The two-year Treasury, or the instrument most sensitive to monetary policy, sold off following the release of weekly jobless claims which declined by the greatest amount since June thus suggesting employers are still holding onto workers in a gradually cooling labor market. The decline was below all estimates in a Bloomberg survey of economists.
Treasuries were perhaps further unsettled by a rise in consumer inflation expectations. According to the University of Michigan sentiment survey, consumers expect inflation will climb at an annual rate of 4.5% over the next 12 months, up from 4.4% expected last month. They see costs rising 3.2% over the next five to 10 years, up from 3.0%.
What is perhaps disturbing in the data is that gas prices have declined significantly during the month. Historically inflationary expectations correlate with gas prices. The data also indicates that one year gas price expectation rose to its highest reading since June 2022 and five-year gas price expectations are their highest since March 2022.
These expectations also don’t correlate with past sentiment levels as typically the current environment is extrapolated into the future.
A WSJ headline read Interest Payments are Walloping Government Budgets. Every industrialized economy experimented with quantitative easing over the past 10 years, a policy that greatly increased sovereign debt levels.
Because of this exponential increase in debt outstanding and a surge in interest rates, sovereign governments are expected to spend a net $2 trillion paying interest during FY24 according to the IMF. Fitch rating services came to a similar conclusion. By 2027, interest payments could top $3 trillion.
These interest payments will crowd out more productive spending.
A major issue at hand is that governments are doing nothing about their spending levels which are “unsustainable” according to the IMF [and FRB Chair Powell].
Unfortunately, history suggests action will only be taken when a crisis occurs.

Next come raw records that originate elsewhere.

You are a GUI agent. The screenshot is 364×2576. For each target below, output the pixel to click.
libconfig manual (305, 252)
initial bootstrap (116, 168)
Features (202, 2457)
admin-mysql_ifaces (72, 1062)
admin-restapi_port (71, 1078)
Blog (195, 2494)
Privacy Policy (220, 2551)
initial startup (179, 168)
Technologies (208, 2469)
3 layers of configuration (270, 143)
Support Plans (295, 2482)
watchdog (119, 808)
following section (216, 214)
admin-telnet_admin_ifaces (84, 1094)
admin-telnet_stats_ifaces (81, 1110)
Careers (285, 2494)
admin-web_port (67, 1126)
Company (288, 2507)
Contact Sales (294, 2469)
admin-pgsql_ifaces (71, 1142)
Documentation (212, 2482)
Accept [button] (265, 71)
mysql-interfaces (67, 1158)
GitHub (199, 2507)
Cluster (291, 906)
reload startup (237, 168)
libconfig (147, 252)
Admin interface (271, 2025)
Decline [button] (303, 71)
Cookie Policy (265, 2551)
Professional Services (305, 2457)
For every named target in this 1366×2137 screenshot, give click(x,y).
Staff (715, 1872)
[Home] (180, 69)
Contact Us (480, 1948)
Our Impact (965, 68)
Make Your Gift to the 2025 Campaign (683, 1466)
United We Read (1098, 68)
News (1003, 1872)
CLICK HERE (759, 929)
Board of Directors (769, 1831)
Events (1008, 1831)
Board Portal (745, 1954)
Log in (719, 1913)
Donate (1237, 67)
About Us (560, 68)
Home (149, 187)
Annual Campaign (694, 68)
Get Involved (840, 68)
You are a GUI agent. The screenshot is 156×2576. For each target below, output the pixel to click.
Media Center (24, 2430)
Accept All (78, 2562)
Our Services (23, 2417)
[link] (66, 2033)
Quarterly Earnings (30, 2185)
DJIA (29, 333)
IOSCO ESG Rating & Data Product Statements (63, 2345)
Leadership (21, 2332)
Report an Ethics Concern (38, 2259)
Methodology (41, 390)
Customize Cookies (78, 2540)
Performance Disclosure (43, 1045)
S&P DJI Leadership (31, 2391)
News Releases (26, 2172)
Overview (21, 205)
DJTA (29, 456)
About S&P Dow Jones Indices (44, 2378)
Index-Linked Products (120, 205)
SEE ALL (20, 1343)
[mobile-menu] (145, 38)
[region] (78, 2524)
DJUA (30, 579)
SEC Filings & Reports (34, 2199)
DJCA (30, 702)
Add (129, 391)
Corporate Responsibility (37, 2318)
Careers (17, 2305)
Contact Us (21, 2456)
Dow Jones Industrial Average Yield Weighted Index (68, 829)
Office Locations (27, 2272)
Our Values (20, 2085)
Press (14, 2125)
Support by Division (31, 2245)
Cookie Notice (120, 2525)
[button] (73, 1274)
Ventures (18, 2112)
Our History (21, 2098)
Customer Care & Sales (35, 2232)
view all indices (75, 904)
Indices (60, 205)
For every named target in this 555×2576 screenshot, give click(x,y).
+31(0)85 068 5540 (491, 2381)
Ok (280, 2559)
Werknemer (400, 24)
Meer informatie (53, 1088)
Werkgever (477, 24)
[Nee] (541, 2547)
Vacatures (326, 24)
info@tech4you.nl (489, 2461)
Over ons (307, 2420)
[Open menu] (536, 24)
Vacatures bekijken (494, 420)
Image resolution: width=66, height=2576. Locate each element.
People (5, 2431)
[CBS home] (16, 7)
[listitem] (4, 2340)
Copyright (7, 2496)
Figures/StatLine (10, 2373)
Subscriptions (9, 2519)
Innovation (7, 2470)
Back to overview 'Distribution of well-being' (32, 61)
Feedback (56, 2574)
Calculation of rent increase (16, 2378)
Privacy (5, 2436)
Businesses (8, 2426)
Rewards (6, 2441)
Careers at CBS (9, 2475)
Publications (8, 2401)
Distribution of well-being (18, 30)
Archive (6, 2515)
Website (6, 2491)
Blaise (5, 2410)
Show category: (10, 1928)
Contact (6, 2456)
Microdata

The US debt will be funded but the question is at what price? Will inflation be a secondary consideration, where the demand by governments may be the primary determinate of yields?
What will happen this week?
The economic calendar is comprised of several sentiment indicators, revised 3Q GDP, the ISM Manufacturing Index and the Beige Book. How will this data impact psychology?
Last night the foreign markets were down. London was down 0.28%, Paris down 0.04% and Frankfurt down 0.15%. China was down 0.30%, Japan down 0.53% and Hang Seng down 0.20%. Futures are nominally lower on Chinese data indicating a sharp slowdown in its industrial profit growth. The 10-year is off 2/32 to yield 4.47%.